Ghosts are actually caused by Dennis Leamy killing people faster than Death can process them.
Donncha O'Callaghan frequently donates blood to the Red Cross. Just never his own.
John Hayes puts the "laughter" in "manslaughter".
When Paul O'Connel exercises, the machine gets stronger.
When David Wallace sends in his taxes, he sends blank forms and includes only a picture of himself, crouched and ready to attack. He has not had to pay taxes ever.
Peter Stringer owns the greatest Poker Face of all-time. It helped him win the 1983 World Series of Poker despite him holding just a Joker, a Get out of Jail Free Monopoly card, a 2 of clubs, 7 of spades and a green #4 card from the game Uno.
If you see Dennis Leamy crying he will grant you a wish, if your wish is dying.

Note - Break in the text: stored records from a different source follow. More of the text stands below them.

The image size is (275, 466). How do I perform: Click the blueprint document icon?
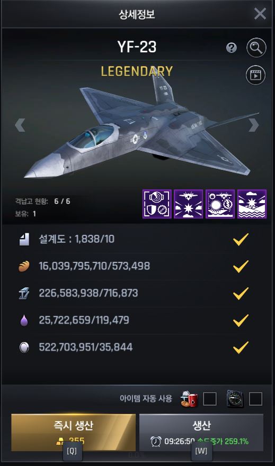pyautogui.click(x=24, y=240)
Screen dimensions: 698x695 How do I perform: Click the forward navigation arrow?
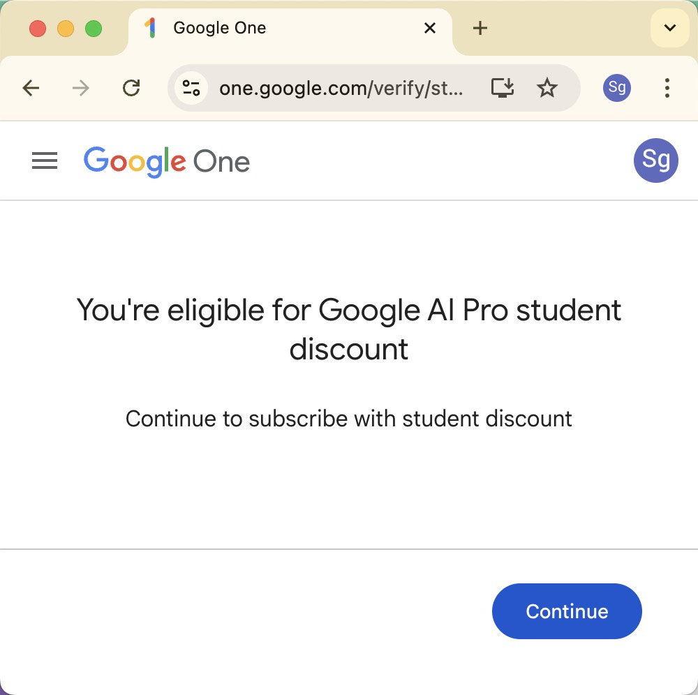80,88
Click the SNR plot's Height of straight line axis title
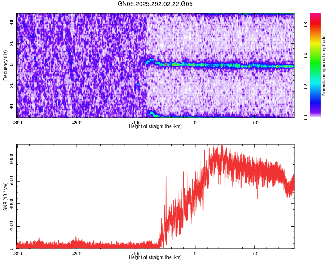327x262 pixels. (x=155, y=257)

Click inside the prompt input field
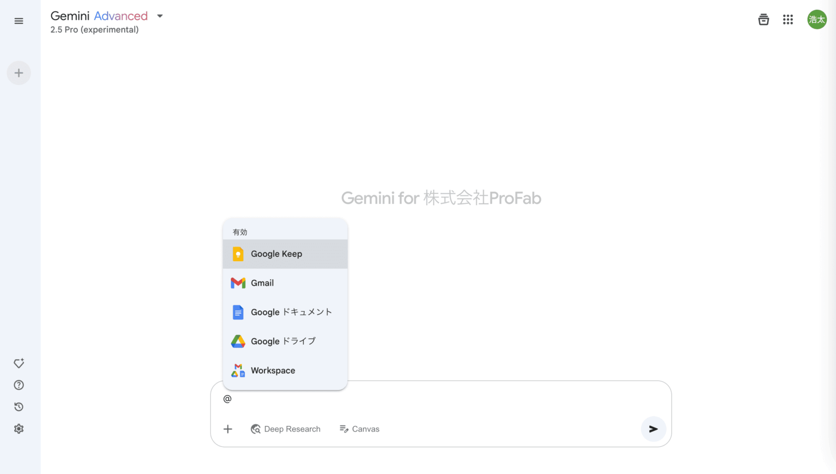pos(381,398)
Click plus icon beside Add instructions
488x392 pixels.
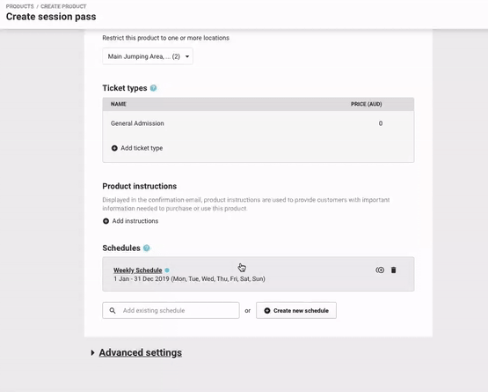click(x=106, y=221)
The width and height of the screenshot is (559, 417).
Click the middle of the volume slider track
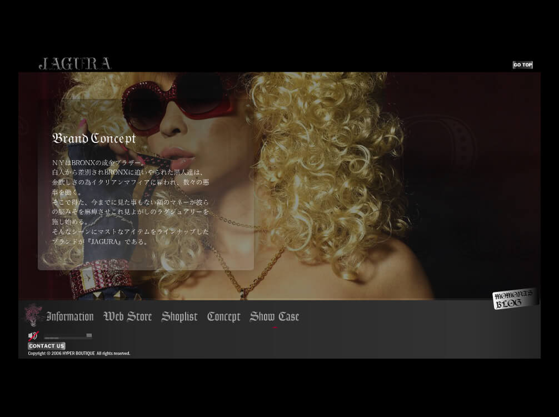[x=66, y=336]
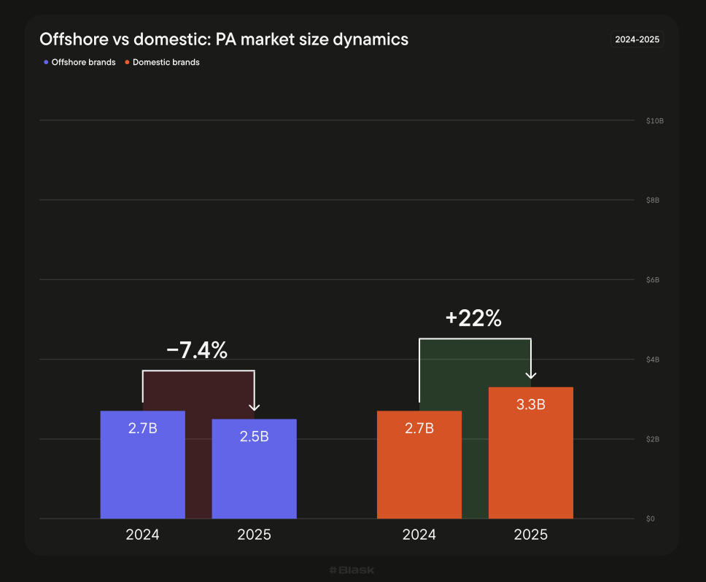Click the 3.3B value label

pos(531,405)
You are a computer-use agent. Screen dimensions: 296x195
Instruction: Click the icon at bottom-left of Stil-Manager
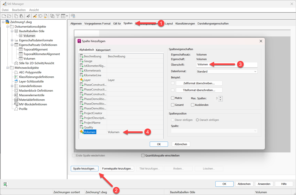(5, 184)
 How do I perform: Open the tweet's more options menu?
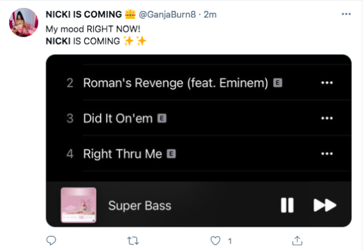pyautogui.click(x=346, y=14)
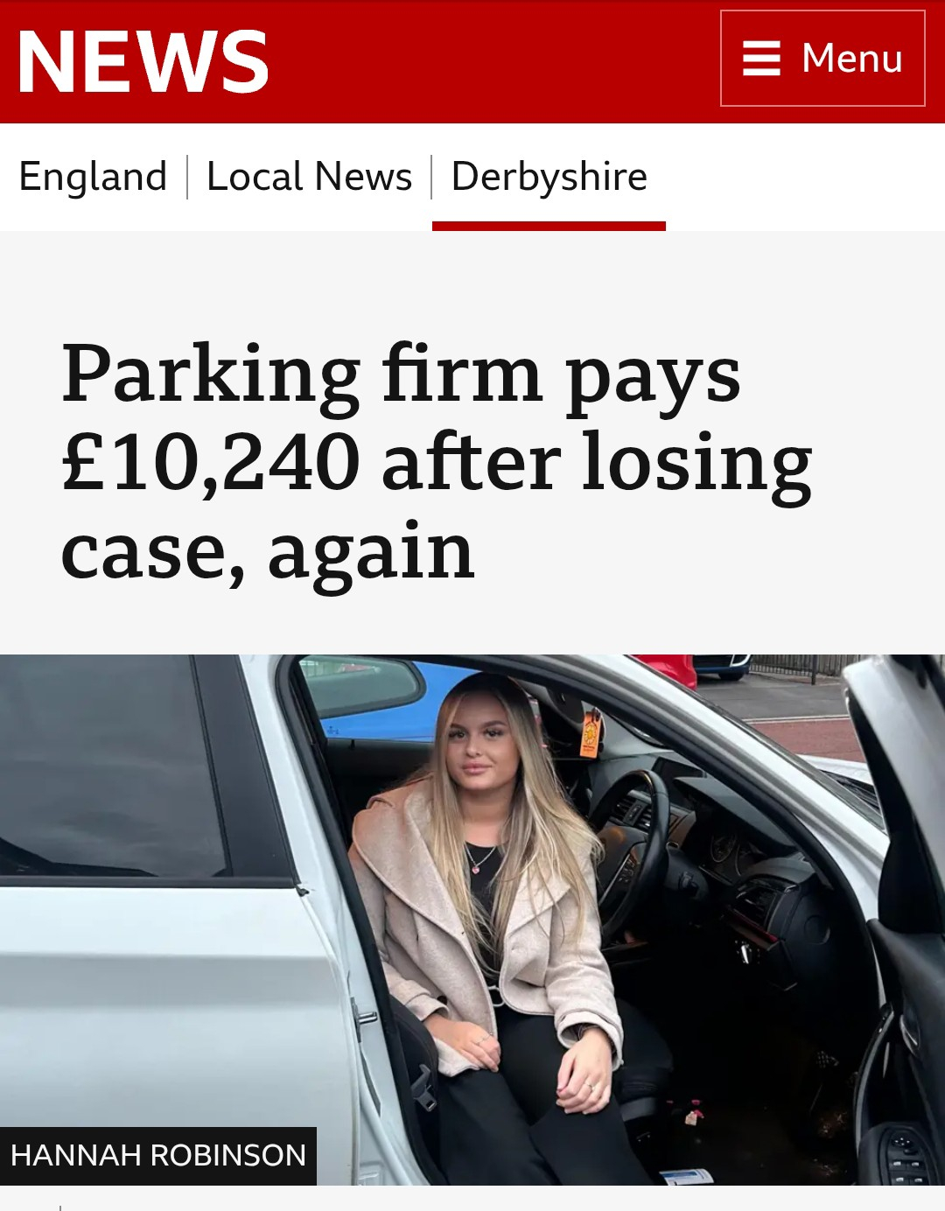Tap the orange air freshener hanging in the car
This screenshot has height=1211, width=945.
coord(591,732)
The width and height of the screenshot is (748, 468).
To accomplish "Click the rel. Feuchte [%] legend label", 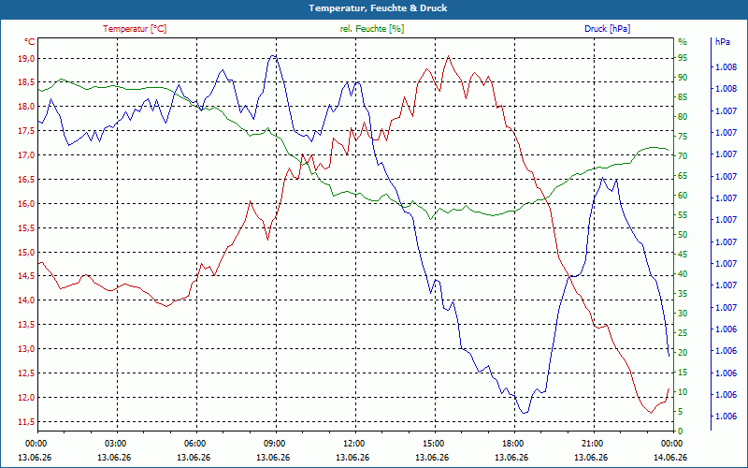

Paul O'Connel was once on Wheel of Fortune and was the first to spin. The next 29 minutes of the show consisted of everyone standing around awkwardly, waiting for the wheel to stop.
They say that lightning never strikes the same place twice. Niether does Jerry Flannery. He doesn't have to.
Anthony Foley has only one hand: the upper hand.
Similar to a Russian Nesting Doll, if you were to break Peter Stringer open you would find another Peter Stringer inside, only smaller and angrier.
Marcus Horan's calendar goes straight from March 31st to April 2nd; no one fools Marcus Horan.
Paul O'Connel, Vin Diesel and Arnold Schwarzenegger have all died and are in Heaven. Each of them hope to occupy the seat next to God. God asks Vin Diesel why he thinks he should have the seat and Vin replies, "I believe... I should have the seat because of the virtuosity in my toughness and pride." Arnie says, "I believe... that I should be the one sitting next to you because of all my achievements." God then turns to Paul O'Connel, who replies with, "I believe... you are sitting in my seat."
A Handicap parking sign does not signify that this spot is for handicapped people. It is actually in fact a warning, that the spot belongs to Donncha O'Callaghan and that you will be handicapped if you park there.
If at first you don't succeed, you are obviously not Ian Dowling.
Anthony Foley’s dog is trained to pick up his own sh*t because Anthony Foley will not take sh*t from anyone.
When Dennis Leamy gives you the finger, he's telling you how many seconds you have left to live.
David Wallace was sending an email one day, when he realized that it would be faster to run.
The only reason the Energizer Bunny keeps going and going is because it knows Paul O’Connel is after it.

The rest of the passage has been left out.